The building in which the Storehouse is located was constructed in 1902 as a fermentation plant for the St. James's Gate Brewery (yeast is added to the brew). It was designed in the style of the Chicago School of Architecture and was the first multi-storey steel-framed building to be constructed in Ireland. The building was used continuously as the fermentation plant of the Brewery until its closure in 1988, when a new fermentation plant was completed near the River Liffey.

In 1997, it was decided to convert the building into the Guinness Storehouse, replacing the Guinness Hop Store as the Brewery's visitor centre. The redesign of the building was undertaken by the UK-based design firm Imagination in conjunction with the Dublin-based architects firm RKD, and the Storehouse opened to the public on 2 December 2000. In 2006-08 a new wing was developed, and Euro 2.5 million was invested in a live technology-driven multi-media installation demonstrating the modern brewing process for Guinness, which was designed by London-based museum design specialist, Event Communications.

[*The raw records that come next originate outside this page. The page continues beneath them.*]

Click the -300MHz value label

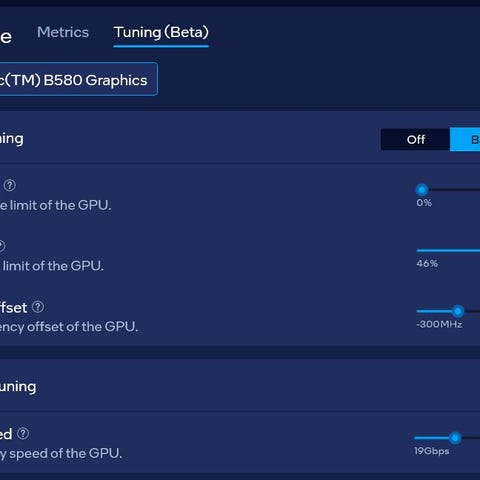[439, 324]
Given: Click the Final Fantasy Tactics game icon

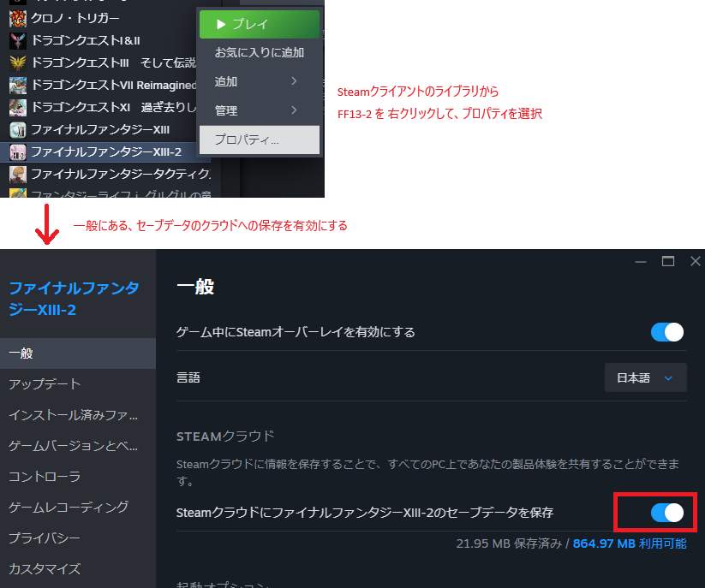Looking at the screenshot, I should pos(18,174).
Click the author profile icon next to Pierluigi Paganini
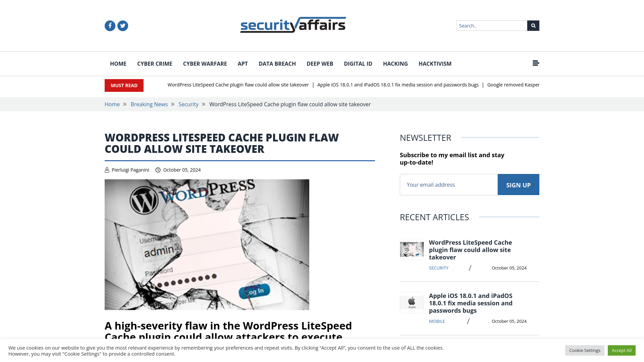644x362 pixels. [x=107, y=170]
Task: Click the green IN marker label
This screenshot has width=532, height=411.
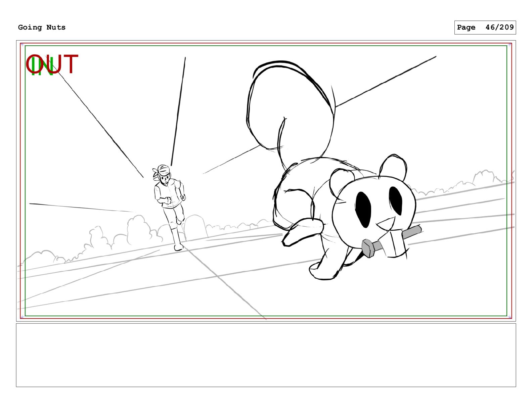Action: coord(42,66)
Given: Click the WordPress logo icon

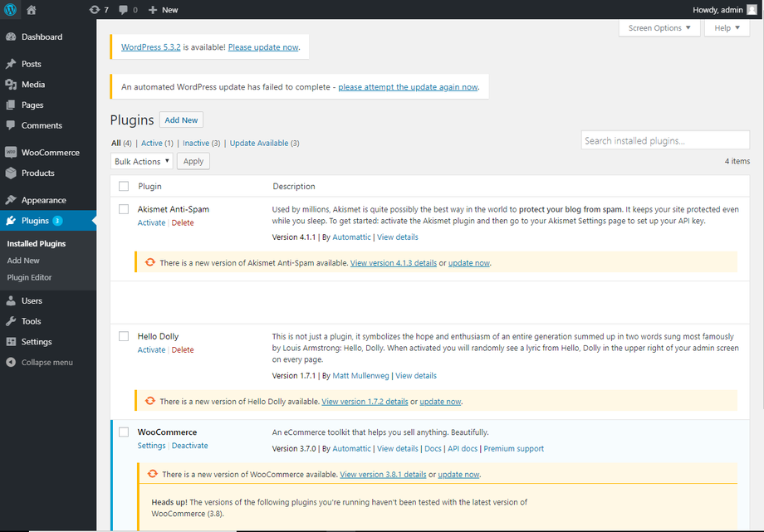Looking at the screenshot, I should click(10, 10).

In May 2011, Queen Elizabeth II and Prince Philip visited the Storehouse as part of a state visit to Ireland.

== Visitor attractions ==

The Guinness Storehouse explains the history of beer. The story is told through various interactive exhibition areas including ingredients, brewing, transport, cooperage, advertising, and sponsorship.

The Storehouse covers seven floors surrounding a glass atrium shaped in the form of a pint of Guinness. The ground floor introduces the beer's four ingredients (water, barley, hops, and yeast), and the brewery's founder, Arthur Guinness. Other floors feature the history of Guinness advertising and include an interactive exhibit on responsible drinking.

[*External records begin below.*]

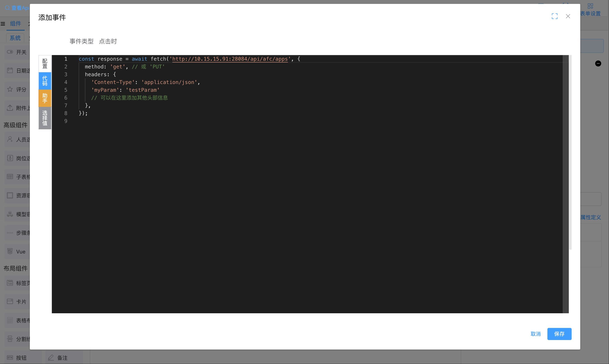Click the 开关 switch component icon
The image size is (609, 364).
click(x=10, y=52)
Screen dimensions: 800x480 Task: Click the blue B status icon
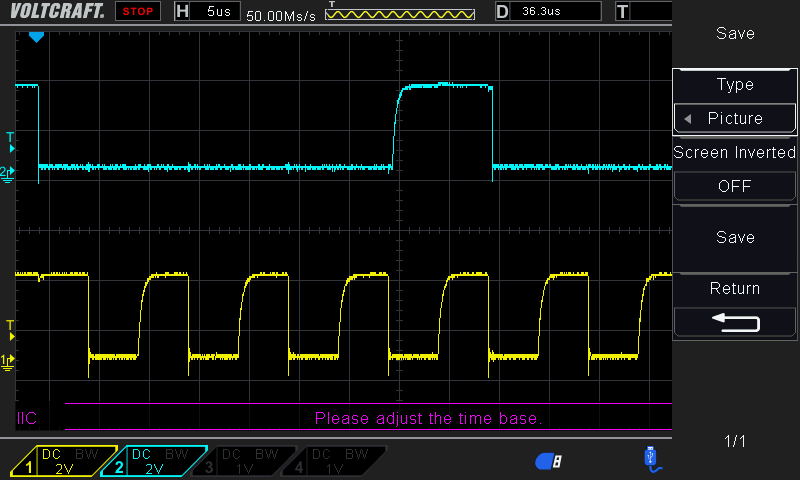[x=549, y=460]
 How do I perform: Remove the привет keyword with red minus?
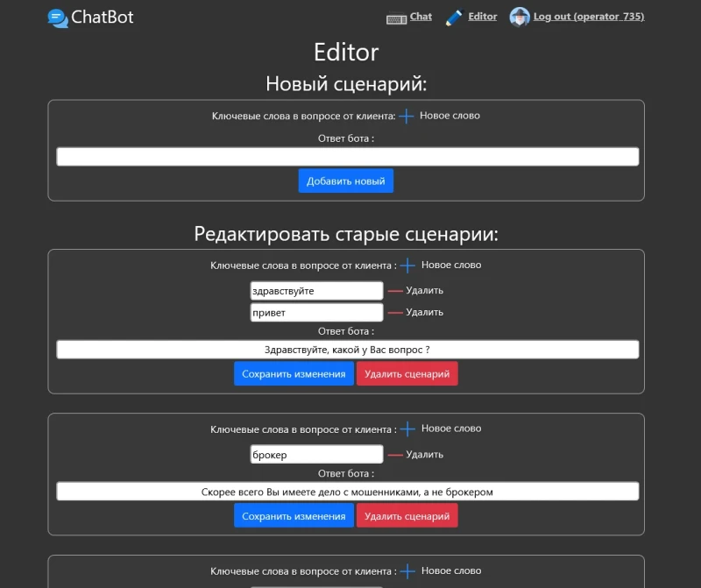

At the base of the atrium lies a copy of the 9,000-year lease signed by Arthur Guinness on the brewery site. In the Perfect Pint bar, visitors may pour their own pint of Guinness and even get their selfie printed on top of a pint. The Brewery Bar on the fifth floor offers Irish cuisine, using Guinness both in the cooking and as an accompaniment to food. The seventh-floor houses the Gravity Bar with views of Dublin and where visitors may drink a pint of Guinness. Most of the admission tickets include one pint in the price.

The Guinness Open Gate Brewery is an experimental taproom nearby, showcasing small-batch beer creations from the Guinness brewery.

The Storehouse also contains the Guinness Archives, containing records and artifacts dating back to 1759.